September 22, 2009
Gold's No Bubble - David Serchuk
It's tempting to consider gold overbought. It currently trades at $1,017 an ounce, an all-time high. It's survived two asset bubbles with flying colors. It sells for three times its April 2001 decade low of $255 an ounce.
Two quick comments.
First, when people tell me that something is not a bubble and state it as fact, then I tend to get a bit nervous.
Second, since when is 3.988 times ($1,017 / $255) rounded down to "three times"? Call me crazy, but I might be tempted to actually round up.
Before you continue to call me completely crazy though, consider what this VERY same author wrote just over three years ago.
May 8, 2006
Make Money In Real Estate - David Serchuk
That sound you hear is the real estate bubble popping.
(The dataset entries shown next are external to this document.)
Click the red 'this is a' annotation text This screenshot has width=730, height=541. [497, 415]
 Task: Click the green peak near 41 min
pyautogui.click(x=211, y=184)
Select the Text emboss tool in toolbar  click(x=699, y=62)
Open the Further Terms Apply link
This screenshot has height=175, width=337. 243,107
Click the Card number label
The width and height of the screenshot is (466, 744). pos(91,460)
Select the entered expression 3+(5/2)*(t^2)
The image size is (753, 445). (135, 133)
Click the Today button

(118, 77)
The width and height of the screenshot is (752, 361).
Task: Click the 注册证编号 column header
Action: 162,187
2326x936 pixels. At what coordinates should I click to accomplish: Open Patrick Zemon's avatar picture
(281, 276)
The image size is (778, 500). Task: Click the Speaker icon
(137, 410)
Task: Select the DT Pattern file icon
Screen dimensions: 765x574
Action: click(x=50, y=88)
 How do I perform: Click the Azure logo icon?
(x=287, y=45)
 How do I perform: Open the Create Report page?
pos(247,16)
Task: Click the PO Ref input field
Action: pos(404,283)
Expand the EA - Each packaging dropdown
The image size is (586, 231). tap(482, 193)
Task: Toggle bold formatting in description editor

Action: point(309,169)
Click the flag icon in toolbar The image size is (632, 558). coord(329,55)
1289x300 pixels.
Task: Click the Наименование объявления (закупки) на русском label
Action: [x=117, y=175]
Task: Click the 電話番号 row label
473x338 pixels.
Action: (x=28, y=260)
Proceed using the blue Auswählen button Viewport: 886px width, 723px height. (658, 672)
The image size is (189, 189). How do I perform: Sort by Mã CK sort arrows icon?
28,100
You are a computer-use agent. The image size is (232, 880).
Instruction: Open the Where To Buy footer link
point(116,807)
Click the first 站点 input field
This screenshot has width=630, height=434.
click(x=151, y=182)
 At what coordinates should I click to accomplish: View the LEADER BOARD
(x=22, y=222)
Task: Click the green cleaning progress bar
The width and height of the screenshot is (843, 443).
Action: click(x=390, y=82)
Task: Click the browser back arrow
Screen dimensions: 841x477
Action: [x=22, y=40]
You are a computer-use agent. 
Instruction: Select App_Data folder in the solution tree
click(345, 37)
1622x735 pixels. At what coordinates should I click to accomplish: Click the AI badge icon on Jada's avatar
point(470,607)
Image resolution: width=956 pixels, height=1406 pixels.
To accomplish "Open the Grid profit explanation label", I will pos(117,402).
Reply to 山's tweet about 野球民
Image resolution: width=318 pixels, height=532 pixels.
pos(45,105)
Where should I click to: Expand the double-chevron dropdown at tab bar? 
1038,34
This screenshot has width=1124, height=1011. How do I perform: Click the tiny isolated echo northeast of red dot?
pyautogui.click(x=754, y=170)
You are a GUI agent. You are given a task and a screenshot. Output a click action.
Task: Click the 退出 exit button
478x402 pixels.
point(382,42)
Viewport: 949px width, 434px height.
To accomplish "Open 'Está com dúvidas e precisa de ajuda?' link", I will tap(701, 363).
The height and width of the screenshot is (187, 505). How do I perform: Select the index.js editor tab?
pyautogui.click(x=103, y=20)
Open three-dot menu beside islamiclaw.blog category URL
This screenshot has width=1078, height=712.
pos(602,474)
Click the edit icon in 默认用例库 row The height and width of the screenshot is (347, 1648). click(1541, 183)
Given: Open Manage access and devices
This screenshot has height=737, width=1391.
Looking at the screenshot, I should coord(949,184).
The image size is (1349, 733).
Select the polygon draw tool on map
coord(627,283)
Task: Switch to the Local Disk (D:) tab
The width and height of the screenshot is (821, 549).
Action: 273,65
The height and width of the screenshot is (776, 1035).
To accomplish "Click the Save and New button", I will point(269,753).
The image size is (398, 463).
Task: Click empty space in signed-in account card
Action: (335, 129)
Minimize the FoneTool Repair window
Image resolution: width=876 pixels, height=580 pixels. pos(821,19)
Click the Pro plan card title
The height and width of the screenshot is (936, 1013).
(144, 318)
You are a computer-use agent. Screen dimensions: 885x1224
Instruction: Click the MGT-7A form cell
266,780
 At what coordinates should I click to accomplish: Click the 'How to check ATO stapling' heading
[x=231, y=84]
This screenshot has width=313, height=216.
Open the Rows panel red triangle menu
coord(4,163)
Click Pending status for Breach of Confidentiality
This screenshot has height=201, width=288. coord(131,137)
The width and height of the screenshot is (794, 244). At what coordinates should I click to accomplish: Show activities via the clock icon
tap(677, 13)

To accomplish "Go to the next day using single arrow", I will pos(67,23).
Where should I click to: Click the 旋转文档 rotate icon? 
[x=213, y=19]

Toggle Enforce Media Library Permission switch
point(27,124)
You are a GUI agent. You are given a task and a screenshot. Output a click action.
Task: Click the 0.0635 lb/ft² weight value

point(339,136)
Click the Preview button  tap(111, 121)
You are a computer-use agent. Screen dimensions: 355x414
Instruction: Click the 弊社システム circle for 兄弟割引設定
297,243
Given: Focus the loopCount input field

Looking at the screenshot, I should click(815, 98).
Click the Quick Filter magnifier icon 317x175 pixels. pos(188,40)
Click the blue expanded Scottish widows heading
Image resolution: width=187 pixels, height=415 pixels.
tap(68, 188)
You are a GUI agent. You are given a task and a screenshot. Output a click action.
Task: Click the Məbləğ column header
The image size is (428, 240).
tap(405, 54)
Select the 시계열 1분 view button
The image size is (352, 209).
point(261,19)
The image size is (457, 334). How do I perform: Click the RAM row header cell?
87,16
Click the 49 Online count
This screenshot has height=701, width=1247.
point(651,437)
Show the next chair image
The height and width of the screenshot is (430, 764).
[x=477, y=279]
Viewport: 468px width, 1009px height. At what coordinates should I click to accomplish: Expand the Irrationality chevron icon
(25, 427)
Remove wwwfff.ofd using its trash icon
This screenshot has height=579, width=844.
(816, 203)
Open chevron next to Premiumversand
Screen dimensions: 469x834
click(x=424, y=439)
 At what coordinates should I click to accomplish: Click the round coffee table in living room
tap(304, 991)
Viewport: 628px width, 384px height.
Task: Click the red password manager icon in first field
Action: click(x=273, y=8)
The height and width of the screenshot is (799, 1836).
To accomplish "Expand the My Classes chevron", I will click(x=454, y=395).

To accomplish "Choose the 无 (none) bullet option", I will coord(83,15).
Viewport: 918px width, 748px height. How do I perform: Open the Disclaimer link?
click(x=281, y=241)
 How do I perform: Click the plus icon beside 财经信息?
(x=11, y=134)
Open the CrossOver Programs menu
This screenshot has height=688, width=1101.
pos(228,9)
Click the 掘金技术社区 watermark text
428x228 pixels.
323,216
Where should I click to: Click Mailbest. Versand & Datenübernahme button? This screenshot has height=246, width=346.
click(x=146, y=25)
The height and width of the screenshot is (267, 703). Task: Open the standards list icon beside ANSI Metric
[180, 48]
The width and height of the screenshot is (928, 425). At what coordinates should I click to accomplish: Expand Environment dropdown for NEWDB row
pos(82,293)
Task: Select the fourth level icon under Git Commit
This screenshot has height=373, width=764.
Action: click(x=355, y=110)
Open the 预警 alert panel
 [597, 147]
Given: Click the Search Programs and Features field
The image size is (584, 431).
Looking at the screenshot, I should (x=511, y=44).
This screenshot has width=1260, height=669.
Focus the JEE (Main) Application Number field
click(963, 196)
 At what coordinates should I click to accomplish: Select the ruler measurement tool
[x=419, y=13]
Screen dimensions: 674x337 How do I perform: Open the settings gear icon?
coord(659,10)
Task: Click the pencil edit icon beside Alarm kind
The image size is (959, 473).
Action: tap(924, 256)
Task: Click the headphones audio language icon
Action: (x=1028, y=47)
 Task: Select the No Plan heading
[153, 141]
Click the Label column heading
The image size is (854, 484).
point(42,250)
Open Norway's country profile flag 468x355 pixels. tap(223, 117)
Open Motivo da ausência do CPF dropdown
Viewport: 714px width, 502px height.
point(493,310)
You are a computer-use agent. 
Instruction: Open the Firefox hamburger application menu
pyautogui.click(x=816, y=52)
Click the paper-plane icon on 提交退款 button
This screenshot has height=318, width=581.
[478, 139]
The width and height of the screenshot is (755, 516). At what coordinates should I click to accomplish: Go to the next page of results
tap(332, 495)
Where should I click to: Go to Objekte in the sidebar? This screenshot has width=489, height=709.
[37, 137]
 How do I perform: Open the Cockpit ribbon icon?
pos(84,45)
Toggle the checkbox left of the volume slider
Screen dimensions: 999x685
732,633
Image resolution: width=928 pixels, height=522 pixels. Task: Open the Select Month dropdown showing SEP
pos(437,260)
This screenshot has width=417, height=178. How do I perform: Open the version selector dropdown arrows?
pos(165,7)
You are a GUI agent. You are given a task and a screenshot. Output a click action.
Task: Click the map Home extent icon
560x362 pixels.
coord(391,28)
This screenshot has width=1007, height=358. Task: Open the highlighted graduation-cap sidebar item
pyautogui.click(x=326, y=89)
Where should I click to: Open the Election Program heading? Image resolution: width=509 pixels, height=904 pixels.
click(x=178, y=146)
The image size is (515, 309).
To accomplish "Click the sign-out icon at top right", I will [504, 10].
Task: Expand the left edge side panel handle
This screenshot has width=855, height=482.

Or so thinks Wall Street. When new home sales slipped 10.5% in February, it gave fresh evidence of the long-expected end to the housing boom. Homebuilder stocks are down as a result. Maybe that's unjustified: The big builders will tell you that an industrywide falloff in home starts lets these well-capitalized companies steal market share from the small-time developers, who are still numerous.
Yes, that's right. He was heckling the popping of the housing bubble and told us we could make money in real estate. How did that work out?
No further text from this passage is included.